American Airlines Eyes United's Moves
Mar. 19, 2003
DALLAS (AP) _ United Airlines' attempt to use bankruptcy to impose lower labor costs would increase pressure on American Airlines, which is already negotiating deep concessions from its major unions, an airline spokesman said Tuesday.
United asked a federal bankruptcy court judge Monday to scrap agreements it struck with labor unions unless new deals can be negotiated by May 1, clearing the way to impose wage and benefit cuts of nearly $2.6 billion per year.
The move by the nation's No. 2 carrier came one day after American opened negotiations with its flight attendants and ground workers on cuts in wages, benefits and working conditions. American, the world's largest carrier, had already been bargaining with its pilots' union.
American is seeking $1.8 billion in annual concessions from employees, saying it needs to cut costs sharply to avoid bankruptcy during the airline industry's current slump.

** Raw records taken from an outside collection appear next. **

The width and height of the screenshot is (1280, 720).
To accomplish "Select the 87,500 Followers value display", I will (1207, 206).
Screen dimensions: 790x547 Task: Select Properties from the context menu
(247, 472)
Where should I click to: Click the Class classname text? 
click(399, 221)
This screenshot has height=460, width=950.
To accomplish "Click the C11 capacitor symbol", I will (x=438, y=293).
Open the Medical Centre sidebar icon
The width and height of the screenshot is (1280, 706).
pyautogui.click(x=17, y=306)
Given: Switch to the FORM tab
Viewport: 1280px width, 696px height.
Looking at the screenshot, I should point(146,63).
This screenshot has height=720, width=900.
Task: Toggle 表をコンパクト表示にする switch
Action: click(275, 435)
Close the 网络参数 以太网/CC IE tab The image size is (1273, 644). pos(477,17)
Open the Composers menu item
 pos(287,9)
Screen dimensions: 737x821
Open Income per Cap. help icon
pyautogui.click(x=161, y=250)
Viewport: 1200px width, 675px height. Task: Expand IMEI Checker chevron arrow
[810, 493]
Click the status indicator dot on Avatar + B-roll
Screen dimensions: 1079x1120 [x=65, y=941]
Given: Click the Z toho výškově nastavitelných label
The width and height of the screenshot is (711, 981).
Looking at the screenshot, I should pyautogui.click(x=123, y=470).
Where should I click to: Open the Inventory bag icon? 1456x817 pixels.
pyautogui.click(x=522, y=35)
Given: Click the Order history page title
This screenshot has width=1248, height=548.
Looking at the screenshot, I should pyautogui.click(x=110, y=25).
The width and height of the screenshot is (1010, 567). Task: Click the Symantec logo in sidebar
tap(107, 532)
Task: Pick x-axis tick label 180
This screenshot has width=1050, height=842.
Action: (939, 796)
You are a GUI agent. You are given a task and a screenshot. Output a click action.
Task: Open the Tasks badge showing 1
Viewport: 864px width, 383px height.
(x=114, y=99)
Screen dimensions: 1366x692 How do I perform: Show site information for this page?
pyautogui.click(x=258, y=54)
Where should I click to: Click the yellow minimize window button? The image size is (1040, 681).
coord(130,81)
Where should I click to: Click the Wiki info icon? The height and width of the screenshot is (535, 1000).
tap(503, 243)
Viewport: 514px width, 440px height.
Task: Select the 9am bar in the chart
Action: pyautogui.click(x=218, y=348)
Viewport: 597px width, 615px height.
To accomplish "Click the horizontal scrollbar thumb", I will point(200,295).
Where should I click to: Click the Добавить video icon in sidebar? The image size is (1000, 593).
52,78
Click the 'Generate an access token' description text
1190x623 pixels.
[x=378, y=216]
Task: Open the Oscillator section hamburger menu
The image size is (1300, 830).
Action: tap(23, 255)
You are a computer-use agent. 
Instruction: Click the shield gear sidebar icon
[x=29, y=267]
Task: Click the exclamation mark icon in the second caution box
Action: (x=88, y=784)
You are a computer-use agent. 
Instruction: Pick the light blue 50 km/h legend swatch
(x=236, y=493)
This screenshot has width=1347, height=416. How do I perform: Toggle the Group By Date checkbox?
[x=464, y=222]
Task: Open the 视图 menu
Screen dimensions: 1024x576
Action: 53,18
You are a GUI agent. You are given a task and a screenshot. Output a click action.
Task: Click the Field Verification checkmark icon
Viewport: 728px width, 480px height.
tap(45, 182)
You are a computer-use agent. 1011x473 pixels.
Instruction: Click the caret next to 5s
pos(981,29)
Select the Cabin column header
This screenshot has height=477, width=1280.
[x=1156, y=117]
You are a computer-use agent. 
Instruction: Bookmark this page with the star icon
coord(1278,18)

``As United significantly reduces its labor costs, it absolutely puts additional pressure on American from a labor-cost perspective,'' said Bruce Hicks, an American spokesman. ``When you have our chief competitor of the legacy carriers reducing its costs, it puts continued pressure on us.''
John Darrah, president of the Allied Pilots Association at American, said however that United's move did not represent much deeper cuts than American is already seeking through negotiations with its unions.
United has more room to cut wages, Darrah said. United had agreed to increase pay of its pilots before the industry's slump began in 2001 and spends $300 million to $400 million more per year on pilots than American, he said.
``We're right in the ballpark if we can do it (cut costs) consensually,'' Darrah said.
``But if we're going to give up $660 million'' _ the pilots' share of the cuts, as proposed by American _ ``we expect some kind of return on investment,'' he said.
American lost $3.5 billion last year. Company officials have said they would be willing to negotiate a means of sharing profits when the airline's financial performance improves, but Darrah said the topic has not yet been discussed at the bargaining table.
Darrah said the union may also seek a bigger role in running American, but he said the union has not considered seeking seats on the company board or taking an equity stake in the parent, Fort Worth-based AMR Corp.
Pilots union leaders have also warned American not to pursue another United strategy: creating a low-cost carrier as an airline within an airline.
Hicks, the American spokesman, said the airline was ``watching what the others are doing _ we take a look at everything _ but we're not interested'' in creating a separate low-cost airline.
``It didn't work for anybody in the past. There's no evidence that it can succeed,'' he said.
In trading Tuesday on the New York Stock Exchange, shares of AMR rose 7 cents to $1.71.